Your instructions » If a line in the entries below includes "more", pick it out and copy it.
Exercise materials START
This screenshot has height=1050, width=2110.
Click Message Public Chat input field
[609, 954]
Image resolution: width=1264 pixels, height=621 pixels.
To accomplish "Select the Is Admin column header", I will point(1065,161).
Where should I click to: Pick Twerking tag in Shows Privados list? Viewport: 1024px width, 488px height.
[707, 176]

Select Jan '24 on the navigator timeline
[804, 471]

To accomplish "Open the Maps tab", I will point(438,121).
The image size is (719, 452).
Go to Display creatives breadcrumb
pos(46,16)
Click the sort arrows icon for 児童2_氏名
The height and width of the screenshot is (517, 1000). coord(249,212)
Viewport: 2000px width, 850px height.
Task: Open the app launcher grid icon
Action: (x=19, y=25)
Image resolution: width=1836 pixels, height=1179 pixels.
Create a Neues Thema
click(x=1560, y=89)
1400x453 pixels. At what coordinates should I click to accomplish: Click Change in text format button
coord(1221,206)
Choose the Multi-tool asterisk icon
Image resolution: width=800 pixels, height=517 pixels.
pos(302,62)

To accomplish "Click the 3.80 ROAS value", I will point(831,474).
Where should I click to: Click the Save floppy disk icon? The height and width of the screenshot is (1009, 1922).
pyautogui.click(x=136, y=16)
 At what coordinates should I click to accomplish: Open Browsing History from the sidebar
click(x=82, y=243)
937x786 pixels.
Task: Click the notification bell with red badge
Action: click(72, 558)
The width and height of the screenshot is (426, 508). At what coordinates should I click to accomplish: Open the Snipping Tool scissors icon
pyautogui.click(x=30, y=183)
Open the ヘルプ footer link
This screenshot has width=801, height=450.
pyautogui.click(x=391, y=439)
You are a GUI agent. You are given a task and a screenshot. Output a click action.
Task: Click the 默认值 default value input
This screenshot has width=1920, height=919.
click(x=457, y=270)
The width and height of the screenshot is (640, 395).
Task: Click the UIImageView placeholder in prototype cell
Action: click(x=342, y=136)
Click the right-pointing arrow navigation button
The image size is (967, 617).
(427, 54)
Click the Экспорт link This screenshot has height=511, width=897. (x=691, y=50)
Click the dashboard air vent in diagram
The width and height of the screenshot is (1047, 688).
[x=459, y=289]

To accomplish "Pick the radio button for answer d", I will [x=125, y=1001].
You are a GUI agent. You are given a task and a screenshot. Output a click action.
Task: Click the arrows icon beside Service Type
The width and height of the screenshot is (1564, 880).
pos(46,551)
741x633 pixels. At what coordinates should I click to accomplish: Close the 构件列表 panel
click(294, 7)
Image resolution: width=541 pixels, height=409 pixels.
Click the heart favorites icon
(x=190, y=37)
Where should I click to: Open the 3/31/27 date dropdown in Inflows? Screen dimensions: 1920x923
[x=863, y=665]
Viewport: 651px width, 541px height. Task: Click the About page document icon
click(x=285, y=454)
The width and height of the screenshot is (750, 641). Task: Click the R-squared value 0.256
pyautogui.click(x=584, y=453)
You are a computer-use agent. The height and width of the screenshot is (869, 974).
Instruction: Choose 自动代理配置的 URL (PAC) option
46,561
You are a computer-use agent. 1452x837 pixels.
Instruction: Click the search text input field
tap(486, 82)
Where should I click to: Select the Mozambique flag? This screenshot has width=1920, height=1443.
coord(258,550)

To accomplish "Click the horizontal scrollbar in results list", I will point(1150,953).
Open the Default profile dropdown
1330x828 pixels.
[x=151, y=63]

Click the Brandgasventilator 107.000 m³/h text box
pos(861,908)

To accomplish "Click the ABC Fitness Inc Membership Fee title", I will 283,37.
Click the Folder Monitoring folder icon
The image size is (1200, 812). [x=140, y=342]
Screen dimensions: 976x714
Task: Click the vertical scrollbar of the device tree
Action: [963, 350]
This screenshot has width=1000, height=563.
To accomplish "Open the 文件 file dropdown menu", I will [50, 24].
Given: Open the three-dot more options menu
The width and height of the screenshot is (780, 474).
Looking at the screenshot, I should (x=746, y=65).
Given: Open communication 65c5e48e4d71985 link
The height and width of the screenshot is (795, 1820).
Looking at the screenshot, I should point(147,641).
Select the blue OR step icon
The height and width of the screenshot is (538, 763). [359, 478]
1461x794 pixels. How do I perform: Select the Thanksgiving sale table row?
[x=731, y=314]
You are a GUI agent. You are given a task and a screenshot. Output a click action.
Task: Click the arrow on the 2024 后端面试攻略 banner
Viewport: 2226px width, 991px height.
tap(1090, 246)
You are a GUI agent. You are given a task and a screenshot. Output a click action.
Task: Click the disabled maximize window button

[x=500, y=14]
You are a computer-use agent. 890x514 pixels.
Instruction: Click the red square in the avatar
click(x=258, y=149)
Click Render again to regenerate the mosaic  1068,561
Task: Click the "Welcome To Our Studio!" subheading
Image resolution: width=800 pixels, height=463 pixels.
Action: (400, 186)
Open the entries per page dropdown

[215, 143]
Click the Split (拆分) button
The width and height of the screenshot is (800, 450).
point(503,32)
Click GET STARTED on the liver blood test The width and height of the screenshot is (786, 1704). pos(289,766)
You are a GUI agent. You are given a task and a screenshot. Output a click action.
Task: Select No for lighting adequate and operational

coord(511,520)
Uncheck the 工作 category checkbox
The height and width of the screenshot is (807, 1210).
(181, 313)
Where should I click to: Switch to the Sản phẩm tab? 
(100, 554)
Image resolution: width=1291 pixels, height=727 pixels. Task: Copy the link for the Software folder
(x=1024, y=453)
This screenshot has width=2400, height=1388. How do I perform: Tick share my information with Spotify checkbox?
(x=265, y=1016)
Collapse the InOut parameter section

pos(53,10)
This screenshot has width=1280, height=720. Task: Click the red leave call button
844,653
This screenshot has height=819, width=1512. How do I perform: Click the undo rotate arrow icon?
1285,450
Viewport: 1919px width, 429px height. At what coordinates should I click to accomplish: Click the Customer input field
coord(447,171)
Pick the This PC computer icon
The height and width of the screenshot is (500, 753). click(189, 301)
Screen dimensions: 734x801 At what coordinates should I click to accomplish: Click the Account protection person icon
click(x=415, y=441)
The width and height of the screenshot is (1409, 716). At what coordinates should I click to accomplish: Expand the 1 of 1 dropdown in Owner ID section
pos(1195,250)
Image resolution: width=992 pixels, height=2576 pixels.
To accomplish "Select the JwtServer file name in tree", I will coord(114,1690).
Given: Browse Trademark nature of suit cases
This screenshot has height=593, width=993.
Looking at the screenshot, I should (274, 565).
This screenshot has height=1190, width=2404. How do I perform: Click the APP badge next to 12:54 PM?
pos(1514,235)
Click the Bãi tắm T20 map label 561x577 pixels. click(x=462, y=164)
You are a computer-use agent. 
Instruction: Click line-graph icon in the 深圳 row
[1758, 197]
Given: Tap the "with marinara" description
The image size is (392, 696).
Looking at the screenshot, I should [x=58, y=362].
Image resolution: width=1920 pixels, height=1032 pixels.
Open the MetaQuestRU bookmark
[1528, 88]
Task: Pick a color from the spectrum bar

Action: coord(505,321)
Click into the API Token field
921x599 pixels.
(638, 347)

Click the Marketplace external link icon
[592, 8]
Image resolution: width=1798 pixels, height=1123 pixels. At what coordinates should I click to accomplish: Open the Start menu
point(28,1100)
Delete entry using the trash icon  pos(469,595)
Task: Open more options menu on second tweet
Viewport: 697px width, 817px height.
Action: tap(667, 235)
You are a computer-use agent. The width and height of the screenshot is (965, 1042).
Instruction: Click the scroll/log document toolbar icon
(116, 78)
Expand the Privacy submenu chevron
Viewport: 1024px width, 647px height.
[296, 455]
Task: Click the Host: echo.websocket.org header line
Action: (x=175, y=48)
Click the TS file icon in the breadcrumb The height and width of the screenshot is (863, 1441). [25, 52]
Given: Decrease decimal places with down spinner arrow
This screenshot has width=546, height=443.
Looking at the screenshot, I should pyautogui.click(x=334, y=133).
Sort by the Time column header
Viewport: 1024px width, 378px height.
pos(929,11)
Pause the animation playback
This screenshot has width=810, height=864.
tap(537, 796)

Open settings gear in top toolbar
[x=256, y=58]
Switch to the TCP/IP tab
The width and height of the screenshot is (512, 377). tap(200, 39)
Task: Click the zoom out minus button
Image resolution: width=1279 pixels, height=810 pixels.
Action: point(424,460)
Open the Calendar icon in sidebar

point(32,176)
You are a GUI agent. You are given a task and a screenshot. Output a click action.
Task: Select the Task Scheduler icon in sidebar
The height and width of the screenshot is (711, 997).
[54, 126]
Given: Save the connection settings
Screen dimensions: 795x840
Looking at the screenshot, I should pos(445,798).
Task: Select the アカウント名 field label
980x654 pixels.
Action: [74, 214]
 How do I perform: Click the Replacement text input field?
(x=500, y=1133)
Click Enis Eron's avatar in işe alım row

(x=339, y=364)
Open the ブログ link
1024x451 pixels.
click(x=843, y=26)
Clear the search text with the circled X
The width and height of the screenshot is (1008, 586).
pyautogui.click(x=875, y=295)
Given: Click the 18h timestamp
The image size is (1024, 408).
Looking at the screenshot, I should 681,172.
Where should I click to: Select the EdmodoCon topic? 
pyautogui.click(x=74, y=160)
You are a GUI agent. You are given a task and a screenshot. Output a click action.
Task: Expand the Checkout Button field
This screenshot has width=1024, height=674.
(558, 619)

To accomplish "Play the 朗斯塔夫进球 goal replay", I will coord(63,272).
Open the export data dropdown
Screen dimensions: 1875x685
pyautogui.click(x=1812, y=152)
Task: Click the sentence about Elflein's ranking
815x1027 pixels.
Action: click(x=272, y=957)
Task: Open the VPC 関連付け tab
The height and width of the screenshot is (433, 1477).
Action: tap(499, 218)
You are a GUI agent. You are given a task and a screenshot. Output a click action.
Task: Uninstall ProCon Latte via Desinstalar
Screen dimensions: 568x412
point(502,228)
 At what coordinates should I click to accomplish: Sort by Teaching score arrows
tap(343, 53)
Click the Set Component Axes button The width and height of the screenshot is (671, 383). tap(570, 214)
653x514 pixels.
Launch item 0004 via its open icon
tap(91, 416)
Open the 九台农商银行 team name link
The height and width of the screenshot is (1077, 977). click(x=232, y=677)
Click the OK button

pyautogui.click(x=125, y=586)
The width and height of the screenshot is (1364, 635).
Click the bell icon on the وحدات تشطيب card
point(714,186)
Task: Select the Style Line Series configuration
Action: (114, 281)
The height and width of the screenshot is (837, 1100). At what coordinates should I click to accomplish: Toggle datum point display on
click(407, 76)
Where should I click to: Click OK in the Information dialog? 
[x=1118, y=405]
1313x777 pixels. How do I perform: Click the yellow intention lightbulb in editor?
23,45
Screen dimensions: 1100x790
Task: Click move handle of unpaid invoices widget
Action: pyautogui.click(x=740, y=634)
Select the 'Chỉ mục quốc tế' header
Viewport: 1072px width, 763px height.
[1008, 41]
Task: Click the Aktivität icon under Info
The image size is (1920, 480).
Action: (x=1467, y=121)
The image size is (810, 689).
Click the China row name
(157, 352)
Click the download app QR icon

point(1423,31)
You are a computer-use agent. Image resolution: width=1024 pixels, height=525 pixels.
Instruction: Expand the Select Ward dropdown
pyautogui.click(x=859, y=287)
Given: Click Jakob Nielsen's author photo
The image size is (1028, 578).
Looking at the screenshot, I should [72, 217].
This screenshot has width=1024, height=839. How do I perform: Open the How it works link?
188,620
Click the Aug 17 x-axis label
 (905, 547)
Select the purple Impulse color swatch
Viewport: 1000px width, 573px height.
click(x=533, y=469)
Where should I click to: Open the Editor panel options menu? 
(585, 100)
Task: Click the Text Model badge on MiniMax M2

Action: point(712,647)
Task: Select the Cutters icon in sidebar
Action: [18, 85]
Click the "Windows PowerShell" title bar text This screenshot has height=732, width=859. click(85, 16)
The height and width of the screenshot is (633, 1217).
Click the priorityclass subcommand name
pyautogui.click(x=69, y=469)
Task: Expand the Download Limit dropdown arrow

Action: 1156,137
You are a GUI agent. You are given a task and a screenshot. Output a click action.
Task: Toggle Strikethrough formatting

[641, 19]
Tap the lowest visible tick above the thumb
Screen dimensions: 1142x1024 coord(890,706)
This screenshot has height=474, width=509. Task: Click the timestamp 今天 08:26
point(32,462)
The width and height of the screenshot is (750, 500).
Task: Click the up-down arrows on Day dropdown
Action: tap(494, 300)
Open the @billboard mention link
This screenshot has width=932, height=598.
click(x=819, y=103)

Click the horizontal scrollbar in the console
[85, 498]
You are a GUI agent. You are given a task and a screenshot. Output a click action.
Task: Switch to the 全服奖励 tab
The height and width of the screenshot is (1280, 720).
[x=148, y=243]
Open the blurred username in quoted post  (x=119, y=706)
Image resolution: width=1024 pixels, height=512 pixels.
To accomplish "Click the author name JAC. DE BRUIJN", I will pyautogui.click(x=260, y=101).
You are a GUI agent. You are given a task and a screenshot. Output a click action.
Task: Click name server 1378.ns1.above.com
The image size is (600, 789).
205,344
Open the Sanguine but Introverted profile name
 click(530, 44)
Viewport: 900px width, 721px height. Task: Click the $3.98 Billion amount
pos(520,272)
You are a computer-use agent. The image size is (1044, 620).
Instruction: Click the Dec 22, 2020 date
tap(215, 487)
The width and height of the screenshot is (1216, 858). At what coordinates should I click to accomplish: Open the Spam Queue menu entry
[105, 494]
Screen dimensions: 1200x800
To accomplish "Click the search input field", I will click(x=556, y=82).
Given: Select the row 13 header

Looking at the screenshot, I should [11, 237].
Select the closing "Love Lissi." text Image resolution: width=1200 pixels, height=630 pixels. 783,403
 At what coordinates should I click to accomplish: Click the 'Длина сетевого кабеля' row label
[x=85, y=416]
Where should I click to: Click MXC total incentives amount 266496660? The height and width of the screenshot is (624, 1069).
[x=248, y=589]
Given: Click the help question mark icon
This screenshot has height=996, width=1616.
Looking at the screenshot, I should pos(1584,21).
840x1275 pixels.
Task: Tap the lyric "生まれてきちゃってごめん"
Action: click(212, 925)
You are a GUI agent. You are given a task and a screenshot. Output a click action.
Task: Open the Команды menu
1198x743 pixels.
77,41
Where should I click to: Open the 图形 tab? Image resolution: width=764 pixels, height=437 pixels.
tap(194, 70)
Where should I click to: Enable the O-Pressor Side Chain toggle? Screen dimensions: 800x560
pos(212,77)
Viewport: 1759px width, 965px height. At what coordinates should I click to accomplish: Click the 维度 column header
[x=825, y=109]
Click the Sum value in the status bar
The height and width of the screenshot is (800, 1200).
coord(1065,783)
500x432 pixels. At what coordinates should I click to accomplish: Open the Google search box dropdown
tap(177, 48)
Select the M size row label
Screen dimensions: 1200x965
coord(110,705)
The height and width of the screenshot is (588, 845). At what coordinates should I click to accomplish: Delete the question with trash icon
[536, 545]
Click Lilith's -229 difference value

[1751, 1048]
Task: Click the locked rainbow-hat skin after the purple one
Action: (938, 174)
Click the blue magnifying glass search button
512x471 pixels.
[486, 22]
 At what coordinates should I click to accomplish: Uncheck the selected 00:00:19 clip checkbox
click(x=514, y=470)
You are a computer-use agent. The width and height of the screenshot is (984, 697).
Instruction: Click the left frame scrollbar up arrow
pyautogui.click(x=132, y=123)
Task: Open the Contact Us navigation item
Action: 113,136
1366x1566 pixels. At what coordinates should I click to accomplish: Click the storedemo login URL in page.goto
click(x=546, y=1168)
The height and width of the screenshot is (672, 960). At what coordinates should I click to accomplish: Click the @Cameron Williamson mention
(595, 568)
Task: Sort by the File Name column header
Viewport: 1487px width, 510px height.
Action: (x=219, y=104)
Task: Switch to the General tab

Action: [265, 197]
Exercise materials END
Answer section »
Given: Open the three-dot more options menu
Task: Open more options menu on second tweet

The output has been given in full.